Aim of the task: Copy out the lines from the very beginning through the line containing "(x=478, y=93)" word for word, leaving out the pictures.

┌──

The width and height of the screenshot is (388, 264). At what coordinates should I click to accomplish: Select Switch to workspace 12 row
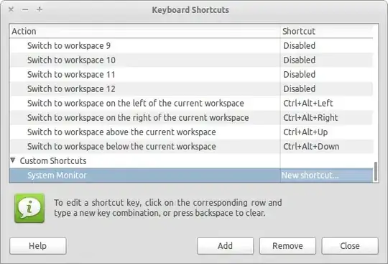(191, 88)
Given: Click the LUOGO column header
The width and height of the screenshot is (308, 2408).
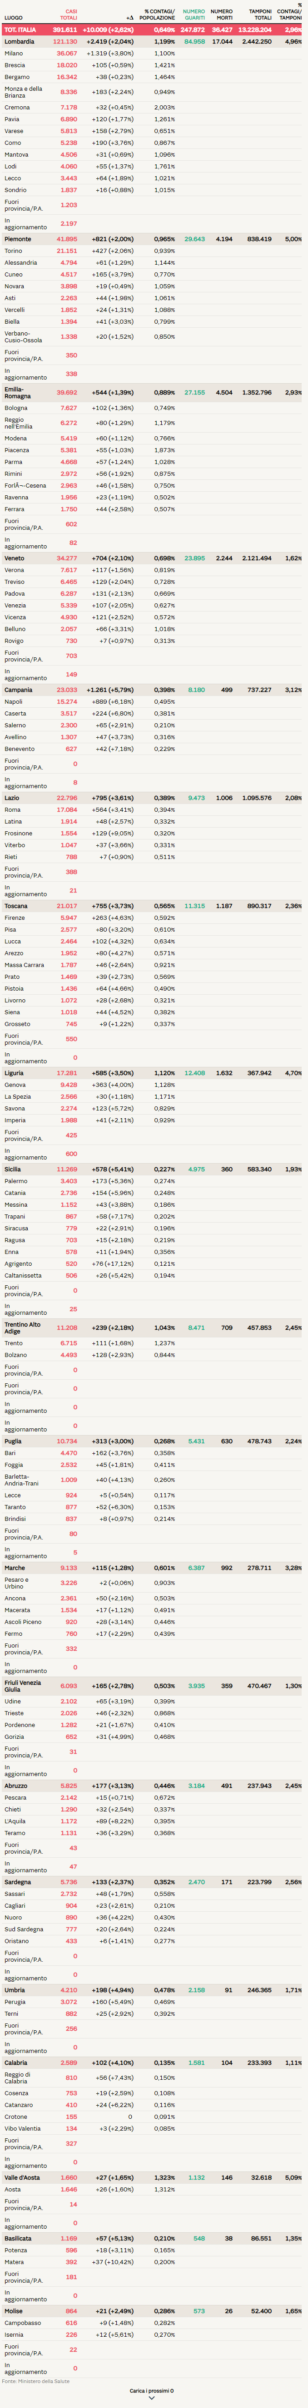Looking at the screenshot, I should click(x=13, y=18).
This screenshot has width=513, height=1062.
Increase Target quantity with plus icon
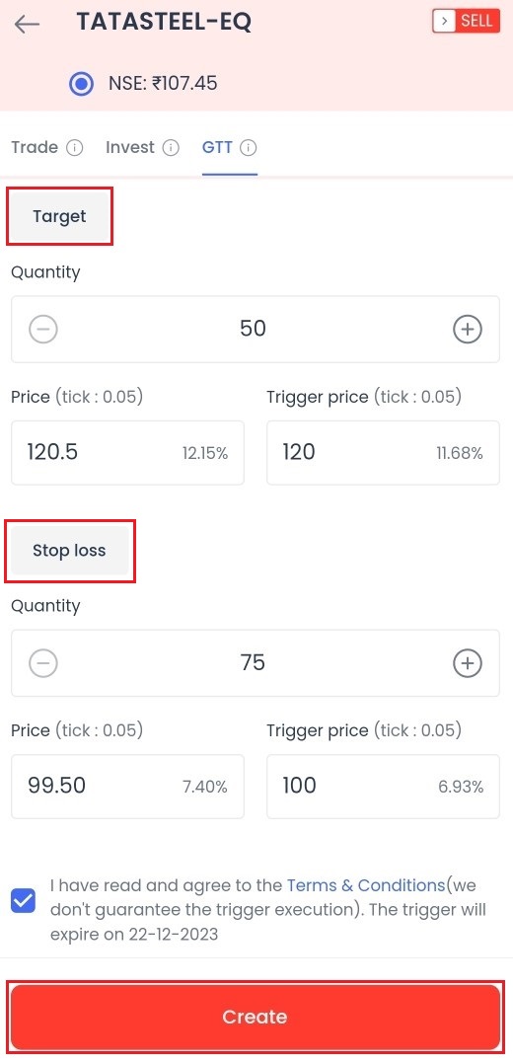(467, 330)
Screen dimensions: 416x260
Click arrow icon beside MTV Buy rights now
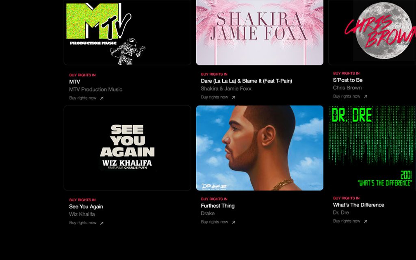(102, 98)
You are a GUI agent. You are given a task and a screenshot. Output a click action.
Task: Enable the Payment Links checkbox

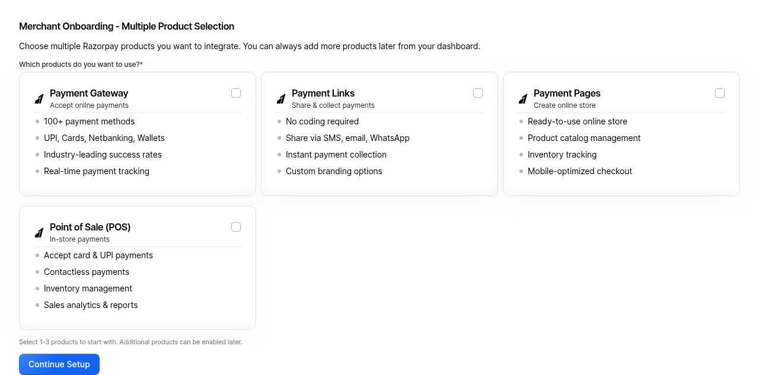(x=478, y=93)
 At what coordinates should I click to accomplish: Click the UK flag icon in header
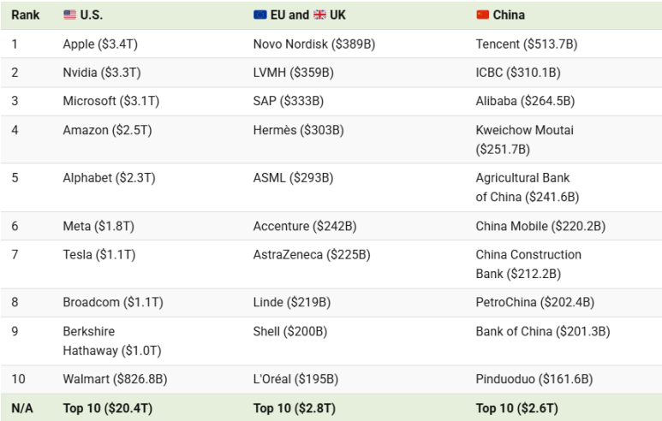(319, 15)
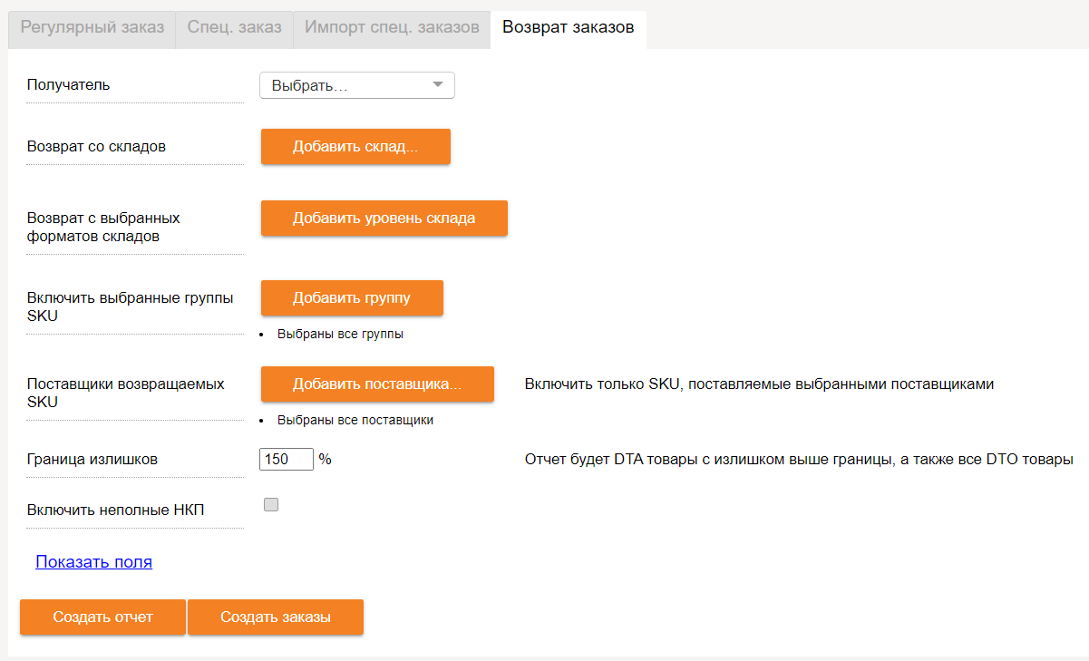Click the Добавить склад button

click(x=355, y=147)
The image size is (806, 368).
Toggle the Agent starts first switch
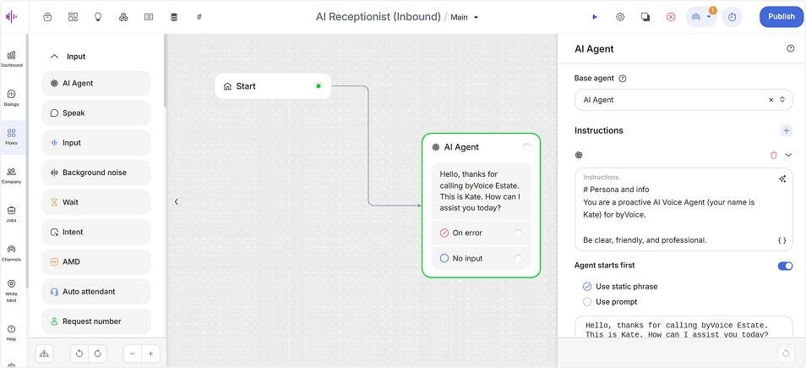[x=785, y=266]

└──

Response for this exercise:
The width and height of the screenshot is (388, 264). At what coordinates should I click to accomplish: Select Switch to workspace 12 row
(191, 88)
Given: Click the LUOGO column header
The width and height of the screenshot is (308, 2408).
Looking at the screenshot, I should click(x=13, y=18).
This screenshot has width=513, height=1062.
Increase Target quantity with plus icon
(467, 330)
Screen dimensions: 416x260
Click arrow icon beside MTV Buy rights now
(102, 98)
You are a GUI agent. You are given a task and a screenshot. Output a click action.
Task: Enable the Payment Links checkbox

(x=478, y=93)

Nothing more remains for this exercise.